> EXERCISE AIM:
Could you copy, exactly as written, every line from the first line of the records through the one containing "This screenshot has width=2352, height=1568."?

GIVEN INFORMATION Block Start

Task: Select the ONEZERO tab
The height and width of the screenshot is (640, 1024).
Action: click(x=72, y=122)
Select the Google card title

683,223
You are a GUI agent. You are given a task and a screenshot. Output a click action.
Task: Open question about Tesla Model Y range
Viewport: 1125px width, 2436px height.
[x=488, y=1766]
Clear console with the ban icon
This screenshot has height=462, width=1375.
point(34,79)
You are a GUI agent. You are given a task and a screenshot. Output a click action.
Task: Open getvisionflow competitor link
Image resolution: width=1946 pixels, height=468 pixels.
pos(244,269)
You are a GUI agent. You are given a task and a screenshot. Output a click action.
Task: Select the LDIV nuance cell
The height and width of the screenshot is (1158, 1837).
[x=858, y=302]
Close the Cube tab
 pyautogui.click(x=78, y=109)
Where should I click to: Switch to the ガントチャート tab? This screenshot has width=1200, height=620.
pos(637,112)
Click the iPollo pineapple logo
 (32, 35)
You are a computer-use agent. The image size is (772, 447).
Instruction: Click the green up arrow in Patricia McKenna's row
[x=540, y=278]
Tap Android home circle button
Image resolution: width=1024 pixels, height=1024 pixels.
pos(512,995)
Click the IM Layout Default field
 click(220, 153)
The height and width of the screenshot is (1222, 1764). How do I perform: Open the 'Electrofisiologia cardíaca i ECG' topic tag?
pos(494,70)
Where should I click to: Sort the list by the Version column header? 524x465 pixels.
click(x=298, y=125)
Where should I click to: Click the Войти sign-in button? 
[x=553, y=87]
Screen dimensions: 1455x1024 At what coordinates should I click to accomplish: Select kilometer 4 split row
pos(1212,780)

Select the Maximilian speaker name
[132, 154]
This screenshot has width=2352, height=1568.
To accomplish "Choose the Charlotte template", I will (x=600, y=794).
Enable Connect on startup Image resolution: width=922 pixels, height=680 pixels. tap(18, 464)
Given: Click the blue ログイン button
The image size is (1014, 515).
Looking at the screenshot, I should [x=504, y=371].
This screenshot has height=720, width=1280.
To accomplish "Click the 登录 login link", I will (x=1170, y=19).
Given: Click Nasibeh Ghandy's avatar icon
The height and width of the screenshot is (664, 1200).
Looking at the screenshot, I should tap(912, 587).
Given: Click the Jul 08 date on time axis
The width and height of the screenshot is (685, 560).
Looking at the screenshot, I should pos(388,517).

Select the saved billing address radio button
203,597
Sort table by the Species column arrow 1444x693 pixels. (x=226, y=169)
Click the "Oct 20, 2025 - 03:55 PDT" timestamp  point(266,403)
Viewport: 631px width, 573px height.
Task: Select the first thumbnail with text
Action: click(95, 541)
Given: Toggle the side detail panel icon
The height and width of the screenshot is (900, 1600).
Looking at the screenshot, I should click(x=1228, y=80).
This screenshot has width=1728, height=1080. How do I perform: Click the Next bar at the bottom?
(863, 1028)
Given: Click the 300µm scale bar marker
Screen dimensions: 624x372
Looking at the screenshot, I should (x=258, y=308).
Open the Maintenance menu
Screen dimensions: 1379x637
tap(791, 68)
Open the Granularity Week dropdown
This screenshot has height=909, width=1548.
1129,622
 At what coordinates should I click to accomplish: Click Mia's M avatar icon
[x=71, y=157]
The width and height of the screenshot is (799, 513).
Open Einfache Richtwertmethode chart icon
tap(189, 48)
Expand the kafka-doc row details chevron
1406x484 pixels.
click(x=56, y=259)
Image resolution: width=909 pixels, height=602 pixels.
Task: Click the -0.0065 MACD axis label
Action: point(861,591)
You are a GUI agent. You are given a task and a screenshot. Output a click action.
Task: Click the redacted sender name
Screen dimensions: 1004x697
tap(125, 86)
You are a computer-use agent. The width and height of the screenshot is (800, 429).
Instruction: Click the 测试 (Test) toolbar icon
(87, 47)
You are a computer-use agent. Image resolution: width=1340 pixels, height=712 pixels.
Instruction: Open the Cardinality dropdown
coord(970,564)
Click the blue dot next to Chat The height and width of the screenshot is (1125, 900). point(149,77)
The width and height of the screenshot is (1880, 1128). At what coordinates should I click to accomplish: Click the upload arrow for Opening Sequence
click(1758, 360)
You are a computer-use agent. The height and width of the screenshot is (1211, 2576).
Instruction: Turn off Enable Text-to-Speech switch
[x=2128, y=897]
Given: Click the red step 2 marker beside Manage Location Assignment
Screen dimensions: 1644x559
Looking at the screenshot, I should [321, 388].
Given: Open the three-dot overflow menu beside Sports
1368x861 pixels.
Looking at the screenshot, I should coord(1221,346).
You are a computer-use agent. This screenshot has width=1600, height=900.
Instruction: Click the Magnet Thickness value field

GIVEN INFORMATION Block End

> ANSWER:
Task: Select the ONEZERO tab
The height and width of the screenshot is (640, 1024).
Action: click(x=72, y=122)
Select the Google card title

683,223
You are a GUI agent. You are given a task and a screenshot. Output a click action.
Task: Open question about Tesla Model Y range
Viewport: 1125px width, 2436px height.
[x=488, y=1766]
Clear console with the ban icon
This screenshot has height=462, width=1375.
point(34,79)
You are a GUI agent. You are given a task and a screenshot. Output a click action.
Task: Open getvisionflow competitor link
Image resolution: width=1946 pixels, height=468 pixels.
pos(244,269)
You are a GUI agent. You are given a task and a screenshot. Output a click action.
Task: Select the LDIV nuance cell
The height and width of the screenshot is (1158, 1837).
[x=858, y=302]
Close the Cube tab
 pyautogui.click(x=78, y=109)
Where should I click to: Switch to the ガントチャート tab? This screenshot has width=1200, height=620.
pos(637,112)
Click the iPollo pineapple logo
 (32, 35)
You are a computer-use agent. The image size is (772, 447).
Instruction: Click the green up arrow in Patricia McKenna's row
[x=540, y=278]
Tap Android home circle button
Image resolution: width=1024 pixels, height=1024 pixels.
pos(512,995)
Click the IM Layout Default field
 click(220, 153)
The height and width of the screenshot is (1222, 1764). How do I perform: Open the 'Electrofisiologia cardíaca i ECG' topic tag?
pos(494,70)
Where should I click to: Sort the list by the Version column header? 524x465 pixels.
click(x=298, y=125)
Where should I click to: Click the Войти sign-in button? 
[x=553, y=87]
Screen dimensions: 1455x1024 At what coordinates should I click to accomplish: Select kilometer 4 split row
pos(1212,780)

Select the Maximilian speaker name
[132, 154]
This screenshot has width=2352, height=1568.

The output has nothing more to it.